Mais cette ascension fulgurante s'avère plus que méritée vu le talent, l'énergie et l'imagination du jeune artiste revisitant avec une fraîcheur et une fougue communicatives les plus grandes œuvres du répertoire. Sans plonger dans l'historicisme, il a montré qu'il pouvait relire, dépoussiérer et redonner comme nul autre une nouvelle jeunesse aux œuvres du passé. De fait, il plaît aux jeunes, mais convainc tout autant les anciens…Pour preuve, sa participation au très sérieux Festival de Salzbourg, qui confirme une ouverture d'esprit amorcée avec l'arrivée de Nikolaus Harnoncourt il y a quelques années.
Autre signe du consensus qu'il sait créer autour de lui, les solistes qui l'accompagnent dans le Triple concerto de Beethoven, entre artiste en pleine maturité (Martha Argerich) et nouvelle génération prometteuse (les très médiatiques frères Capuçon).
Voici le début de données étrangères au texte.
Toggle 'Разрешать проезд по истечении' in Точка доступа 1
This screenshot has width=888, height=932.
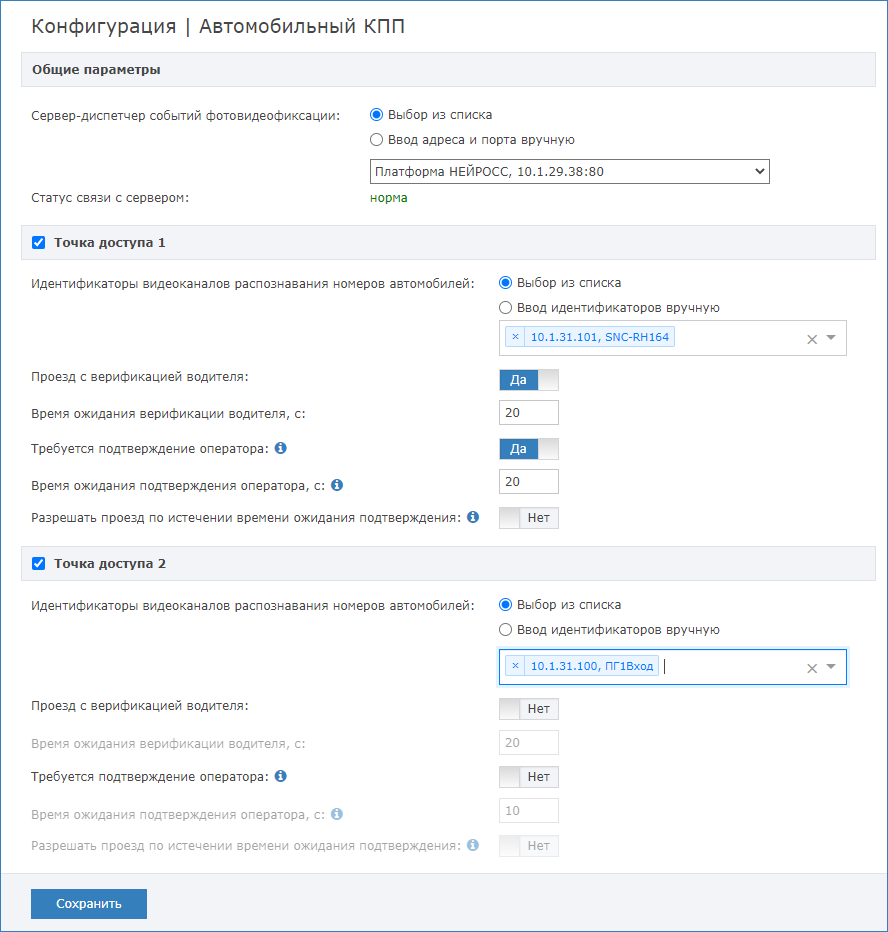(529, 518)

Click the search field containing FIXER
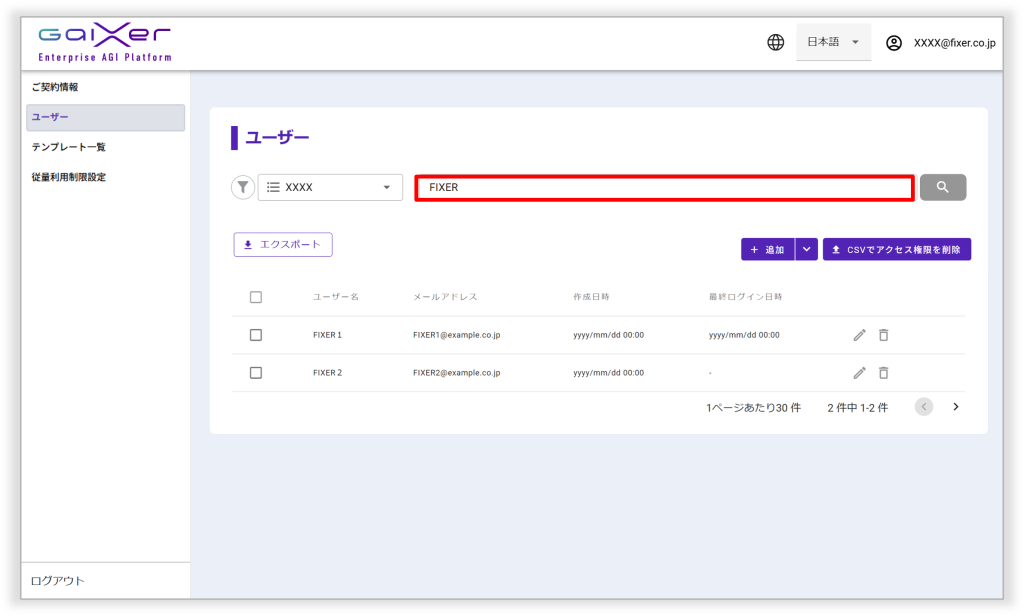tap(664, 187)
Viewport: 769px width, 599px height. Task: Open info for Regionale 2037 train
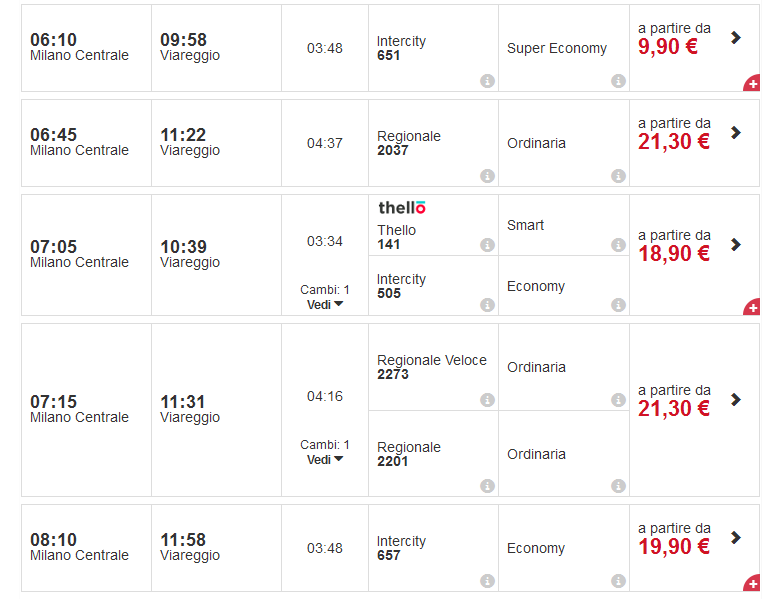point(487,176)
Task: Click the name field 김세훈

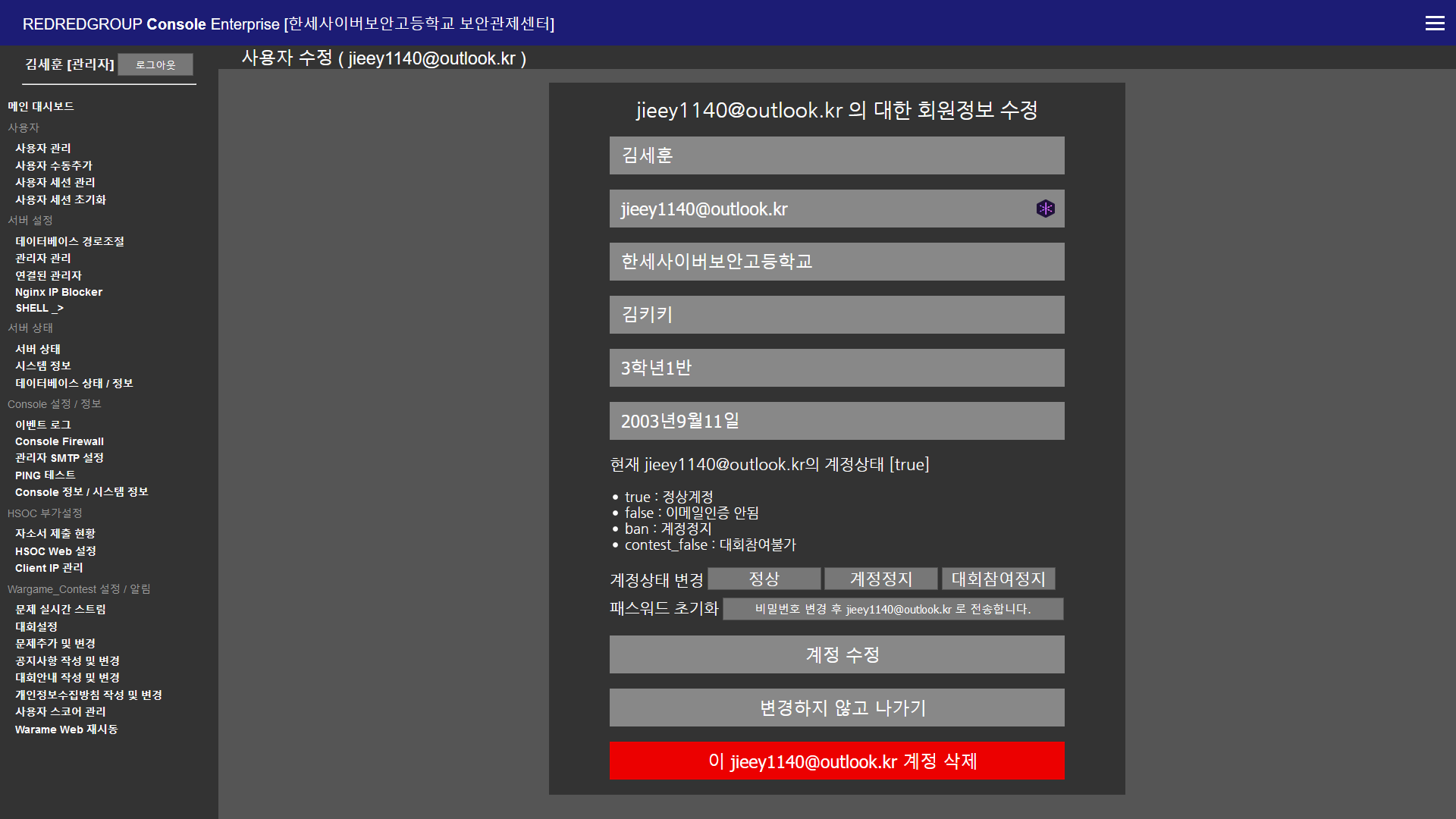Action: click(836, 155)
Et comme pour contrebalancer la dimension chambriste, Gustavo Dudamel avait choisi l'immense fresque moussorgskienne des Tableaux d'une exposition, rassemblant pour l'occasion un orchestre aux effectifs "titanesques".
Le résultat de ce programme est donc bien consensuel, sans époustoufler pour autant – le présent DVD permettant un salutaire recul par rapport au concert en offrant une lecture plus apaisée, moins immédiate.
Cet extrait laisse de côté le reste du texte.